BEGIN Page text

Abstract

Abstract Detached tobacco leaves were infiltrated with an AT toxin preparation from the foliar pathogen Alternaria alternata tobacco pathotype. The AT toxin preparation caused formation of necrotic lesions within 5 days post‐infiltration in a concentration‐dependent manner. Cell death was accompanied by increased levels of the stress metabolites hydrogen peroxide, malondialdehyde, free proline and by enhanced total protease activity. Lesion development and the production of stress metabolites were suppressed if the infiltration site was pre‐infiltrated with caspase‐specific peptide inhibitors (irreversible caspase‐1 inhibitor acyl‐Tyr‐Val‐Ala‐Asp‐chloromethylketone (Ac‐YVAD‐CMK) and the broad range caspase inhibitor benzyoxycarbonyl‐Asp‐2,6‐dichlorobenzoyloxymethylketone (Z‐Asp‐CH2‐DCB)), the serine protease inhibitor Nα‐p‐tosyl‐ l ‐lysine chloromethylketone and the polyamine spermine. Extensive accumulation of reactive oxygen species (ROS), as determined by staining with 3‐3′‐diaminobenzidine and 2′,7′‐dichlorofluorescein diacetate, was found in the AT toxin‐challenged lesions. The data show that AT toxin‐induced cell death in tobacco is a type of programmed cell death in which caspase‐like proteases and ROS signalling play a prominent role.

END Page text
BEGIN Records supplied

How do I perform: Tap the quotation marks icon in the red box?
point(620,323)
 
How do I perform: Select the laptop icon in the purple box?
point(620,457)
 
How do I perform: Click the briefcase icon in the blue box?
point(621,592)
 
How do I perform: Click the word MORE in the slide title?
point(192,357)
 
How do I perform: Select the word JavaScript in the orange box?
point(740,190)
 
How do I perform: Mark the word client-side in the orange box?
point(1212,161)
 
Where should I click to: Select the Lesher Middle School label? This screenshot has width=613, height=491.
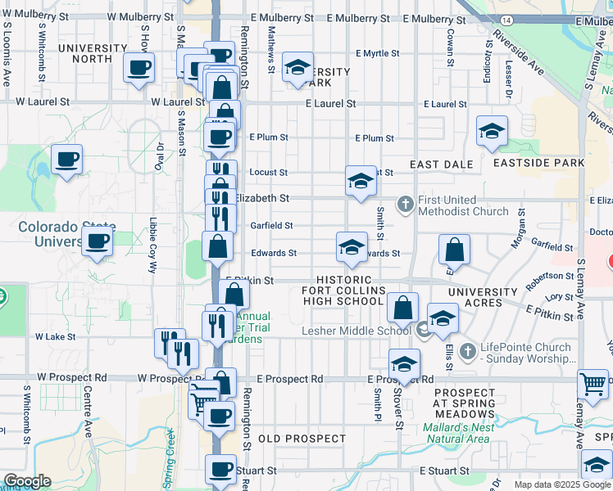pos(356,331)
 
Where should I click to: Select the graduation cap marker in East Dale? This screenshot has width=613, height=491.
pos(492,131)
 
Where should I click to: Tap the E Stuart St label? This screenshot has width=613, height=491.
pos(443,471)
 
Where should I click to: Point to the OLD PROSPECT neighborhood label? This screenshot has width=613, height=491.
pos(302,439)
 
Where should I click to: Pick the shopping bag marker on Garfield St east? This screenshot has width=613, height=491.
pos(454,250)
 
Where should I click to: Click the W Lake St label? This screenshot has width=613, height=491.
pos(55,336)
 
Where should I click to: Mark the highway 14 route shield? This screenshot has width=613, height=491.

END Records supplied

## Tasks and exercises
1. Rewrite the paragraph of the abstract that begins "Abstract Detached tobacco leaves" as a brief list that keeps its main facts.
2. According to the abstract, how soon after infiltration with the AT toxin preparation did necrotic lesions form?

## Outputs by task
1.
- Detached tobacco leaves were infiltrated with an AT toxin preparation from the tobacco pathotype of the foliar pathogen Alternaria alternata.
- The preparation caused necrotic lesions within 5 days, and the effect depended on concentration.
- Cell death came with higher levels of hydrogen peroxide, malondialdehyde and free proline, and with greater total protease activity.
- Lesions and stress metabolites were suppressed by pre-infiltration with caspase-specific peptide inhibitors (Ac-YVAD-CMK and Z-Asp-CH2-DCB), the serine protease inhibitor Nα-p-tosyl-l-lysine chloromethylketone, or the polyamine spermine.
- Staining with 3-3′-diaminobenzidine and 2′,7′-dichlorofluorescein diacetate showed extensive reactive oxygen species accumulation in the lesions.
- AT toxin-induced cell death in tobacco is a type of programmed cell death in which caspase-like proteases and ROS signalling play a prominent role.

2. Necrotic lesions formed within 5 days post-infiltration.